Septic systems are "holding tanks" placed underground outside your home, where your waste sewage is broken down by bacteria. It pays to take care of your septic tank. When maintained improperly, the necessary bacteria in the system can be destroyed, causing the biological machine to shut down. Then, sludge builds up and is pushed into the drainfield, where it clogs up the system. Before you know it, you have a sewage backup and a major headache.
The tank can be pumped out, but the drainfield cannot. After several pumpings on a too-frequent basis, you may discover that a new septic system is needed at the cost of several thousand dollars. With proper care, a system should last more than 20 years.
It's important to know where your tank is located, both so it may be inspected and pumped and so that you can avoid driving over the tank with heavy equipment or otherwise damaging the system. If you don't know where it is, you can hire a professional septic contractor, who may find it with an electronic detector or by probing the soil with a long metal rod. Have your tank inspected by a septic tank professional every three to five years-more frequently if your family uses a lot of water and/or a garbage disposal.
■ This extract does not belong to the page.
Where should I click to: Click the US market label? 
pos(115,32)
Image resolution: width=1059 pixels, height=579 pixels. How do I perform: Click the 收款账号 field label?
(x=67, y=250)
Be careful about what you flush or wash down the drain. Don't flush dyed or heavy toilet tissue or paper towels, feminine hygiene products, condoms or disposable diapers. Minimize use of a garbage disposal and don't dispose of fat, grease, or coffee grounds in the system. Many commercial septic treatments are ineffective or actually damage the system. Check with your health department to see whether the product has received state approval. Periodically inspecting and pumping your septic system is the best way to make sure it operates reliably for many years.